Try it -
Copy out each line of the listing below where the string "page" appears.

Exercise materials -
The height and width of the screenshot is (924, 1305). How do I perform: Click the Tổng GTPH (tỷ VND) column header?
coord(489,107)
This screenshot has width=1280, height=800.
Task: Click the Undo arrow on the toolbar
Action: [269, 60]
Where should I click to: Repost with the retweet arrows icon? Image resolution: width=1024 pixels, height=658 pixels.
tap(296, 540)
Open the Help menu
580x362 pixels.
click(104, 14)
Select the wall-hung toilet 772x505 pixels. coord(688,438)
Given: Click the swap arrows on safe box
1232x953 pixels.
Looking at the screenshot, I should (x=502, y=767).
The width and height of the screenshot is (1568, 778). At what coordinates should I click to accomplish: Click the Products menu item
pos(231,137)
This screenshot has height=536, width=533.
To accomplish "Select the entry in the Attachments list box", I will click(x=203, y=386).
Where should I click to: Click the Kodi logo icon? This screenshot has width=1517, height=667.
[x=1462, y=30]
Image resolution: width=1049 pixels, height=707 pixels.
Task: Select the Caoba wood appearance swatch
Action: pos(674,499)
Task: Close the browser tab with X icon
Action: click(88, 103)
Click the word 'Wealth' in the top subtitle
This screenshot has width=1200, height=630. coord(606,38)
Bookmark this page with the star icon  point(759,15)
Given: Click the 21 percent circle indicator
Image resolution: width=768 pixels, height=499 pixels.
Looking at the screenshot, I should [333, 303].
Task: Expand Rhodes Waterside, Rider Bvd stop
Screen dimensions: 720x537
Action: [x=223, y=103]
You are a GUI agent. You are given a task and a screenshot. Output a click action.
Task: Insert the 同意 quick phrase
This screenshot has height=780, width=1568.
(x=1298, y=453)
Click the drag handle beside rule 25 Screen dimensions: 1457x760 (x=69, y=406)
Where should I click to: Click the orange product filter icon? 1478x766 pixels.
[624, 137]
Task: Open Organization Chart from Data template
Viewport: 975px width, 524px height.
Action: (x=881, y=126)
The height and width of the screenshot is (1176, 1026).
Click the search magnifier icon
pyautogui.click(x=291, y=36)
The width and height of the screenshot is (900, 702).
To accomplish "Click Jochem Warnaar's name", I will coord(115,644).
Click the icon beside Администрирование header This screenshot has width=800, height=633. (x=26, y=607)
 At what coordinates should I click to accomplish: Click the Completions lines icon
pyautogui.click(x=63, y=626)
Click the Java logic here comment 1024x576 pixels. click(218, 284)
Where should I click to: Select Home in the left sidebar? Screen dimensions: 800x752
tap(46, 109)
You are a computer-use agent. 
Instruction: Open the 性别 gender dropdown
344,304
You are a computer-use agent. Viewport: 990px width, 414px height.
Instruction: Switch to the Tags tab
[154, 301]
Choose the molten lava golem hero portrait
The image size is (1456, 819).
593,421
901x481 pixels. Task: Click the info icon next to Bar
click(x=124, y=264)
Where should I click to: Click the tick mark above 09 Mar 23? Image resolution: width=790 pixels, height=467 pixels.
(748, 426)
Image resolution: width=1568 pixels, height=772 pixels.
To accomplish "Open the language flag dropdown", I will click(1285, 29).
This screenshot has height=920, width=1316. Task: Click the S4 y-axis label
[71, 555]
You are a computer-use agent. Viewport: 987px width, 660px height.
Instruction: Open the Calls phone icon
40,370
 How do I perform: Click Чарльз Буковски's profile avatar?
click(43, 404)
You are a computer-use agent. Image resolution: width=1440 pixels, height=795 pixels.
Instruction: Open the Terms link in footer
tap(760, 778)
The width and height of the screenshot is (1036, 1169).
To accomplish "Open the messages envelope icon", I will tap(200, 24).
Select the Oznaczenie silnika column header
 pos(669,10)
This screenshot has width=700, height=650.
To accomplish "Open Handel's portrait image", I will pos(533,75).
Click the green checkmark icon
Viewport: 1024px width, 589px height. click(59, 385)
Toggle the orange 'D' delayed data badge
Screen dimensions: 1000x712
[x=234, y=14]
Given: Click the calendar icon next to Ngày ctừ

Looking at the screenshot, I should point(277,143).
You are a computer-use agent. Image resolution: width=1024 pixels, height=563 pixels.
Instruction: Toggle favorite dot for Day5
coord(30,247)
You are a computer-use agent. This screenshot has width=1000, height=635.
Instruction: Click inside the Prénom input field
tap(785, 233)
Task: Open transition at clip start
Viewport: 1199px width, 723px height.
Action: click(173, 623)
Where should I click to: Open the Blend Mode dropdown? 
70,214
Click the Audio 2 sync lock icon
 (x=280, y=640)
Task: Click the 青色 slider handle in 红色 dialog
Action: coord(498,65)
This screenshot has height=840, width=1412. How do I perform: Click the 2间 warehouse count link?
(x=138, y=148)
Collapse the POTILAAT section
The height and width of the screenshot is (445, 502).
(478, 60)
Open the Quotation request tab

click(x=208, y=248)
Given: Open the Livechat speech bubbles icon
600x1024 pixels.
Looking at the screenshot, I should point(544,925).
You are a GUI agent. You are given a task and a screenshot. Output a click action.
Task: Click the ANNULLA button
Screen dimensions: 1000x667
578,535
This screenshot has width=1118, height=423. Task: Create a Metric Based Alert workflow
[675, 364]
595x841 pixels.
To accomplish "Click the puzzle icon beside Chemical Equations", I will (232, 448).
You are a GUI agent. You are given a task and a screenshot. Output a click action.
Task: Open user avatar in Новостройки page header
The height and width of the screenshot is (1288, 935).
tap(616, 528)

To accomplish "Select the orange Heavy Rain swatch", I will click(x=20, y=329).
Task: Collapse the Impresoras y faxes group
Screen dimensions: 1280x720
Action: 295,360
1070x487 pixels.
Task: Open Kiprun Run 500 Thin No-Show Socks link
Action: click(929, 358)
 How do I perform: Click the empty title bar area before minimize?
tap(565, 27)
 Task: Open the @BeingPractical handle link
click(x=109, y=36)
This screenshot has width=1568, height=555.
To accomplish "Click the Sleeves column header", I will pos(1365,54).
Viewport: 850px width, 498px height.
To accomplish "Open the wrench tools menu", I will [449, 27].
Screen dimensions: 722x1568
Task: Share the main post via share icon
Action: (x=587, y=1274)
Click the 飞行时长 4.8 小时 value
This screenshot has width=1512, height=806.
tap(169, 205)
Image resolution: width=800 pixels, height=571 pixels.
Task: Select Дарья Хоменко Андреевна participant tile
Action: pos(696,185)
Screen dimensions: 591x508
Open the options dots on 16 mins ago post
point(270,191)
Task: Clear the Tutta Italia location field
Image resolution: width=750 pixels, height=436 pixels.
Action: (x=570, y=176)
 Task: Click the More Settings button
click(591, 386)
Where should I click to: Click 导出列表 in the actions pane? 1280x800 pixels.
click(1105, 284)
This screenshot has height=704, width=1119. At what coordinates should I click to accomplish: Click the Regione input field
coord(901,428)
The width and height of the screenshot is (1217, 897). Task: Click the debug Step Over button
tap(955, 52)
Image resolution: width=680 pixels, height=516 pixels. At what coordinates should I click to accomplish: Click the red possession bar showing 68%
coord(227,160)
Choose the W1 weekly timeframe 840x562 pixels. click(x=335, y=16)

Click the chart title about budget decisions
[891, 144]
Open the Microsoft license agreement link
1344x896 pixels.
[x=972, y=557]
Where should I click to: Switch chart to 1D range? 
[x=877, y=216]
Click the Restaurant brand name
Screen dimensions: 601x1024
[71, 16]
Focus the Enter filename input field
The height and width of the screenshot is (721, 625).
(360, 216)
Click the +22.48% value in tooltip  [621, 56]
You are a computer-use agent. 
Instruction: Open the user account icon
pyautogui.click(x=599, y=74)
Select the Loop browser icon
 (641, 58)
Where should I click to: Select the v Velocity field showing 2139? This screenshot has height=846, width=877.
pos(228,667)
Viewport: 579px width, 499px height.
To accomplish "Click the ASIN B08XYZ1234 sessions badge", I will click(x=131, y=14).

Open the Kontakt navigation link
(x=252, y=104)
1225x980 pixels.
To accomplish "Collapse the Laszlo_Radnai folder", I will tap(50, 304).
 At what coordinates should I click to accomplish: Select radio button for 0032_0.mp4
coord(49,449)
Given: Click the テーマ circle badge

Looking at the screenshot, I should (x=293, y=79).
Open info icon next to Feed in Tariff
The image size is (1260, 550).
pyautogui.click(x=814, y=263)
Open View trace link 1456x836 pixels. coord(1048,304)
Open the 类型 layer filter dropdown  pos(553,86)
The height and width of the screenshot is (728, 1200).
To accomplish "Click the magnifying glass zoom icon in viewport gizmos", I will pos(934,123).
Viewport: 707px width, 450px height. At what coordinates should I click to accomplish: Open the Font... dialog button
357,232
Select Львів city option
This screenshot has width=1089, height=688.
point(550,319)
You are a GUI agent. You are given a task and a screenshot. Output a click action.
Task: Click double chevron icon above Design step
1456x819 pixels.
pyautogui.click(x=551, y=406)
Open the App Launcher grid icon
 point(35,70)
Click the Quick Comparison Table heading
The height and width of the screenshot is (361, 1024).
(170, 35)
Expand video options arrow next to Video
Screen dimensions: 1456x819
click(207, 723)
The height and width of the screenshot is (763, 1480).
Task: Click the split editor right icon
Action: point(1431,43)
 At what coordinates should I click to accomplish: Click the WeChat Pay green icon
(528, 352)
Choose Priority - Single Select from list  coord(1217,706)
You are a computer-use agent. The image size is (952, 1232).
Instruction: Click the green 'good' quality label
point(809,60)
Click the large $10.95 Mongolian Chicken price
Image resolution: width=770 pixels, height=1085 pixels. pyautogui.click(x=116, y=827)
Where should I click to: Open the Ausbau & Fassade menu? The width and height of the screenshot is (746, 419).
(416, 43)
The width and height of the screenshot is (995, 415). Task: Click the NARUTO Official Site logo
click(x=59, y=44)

Solution below -
Bookmark this page with the star icon  point(759,15)
Task: Open user avatar in Новостройки page header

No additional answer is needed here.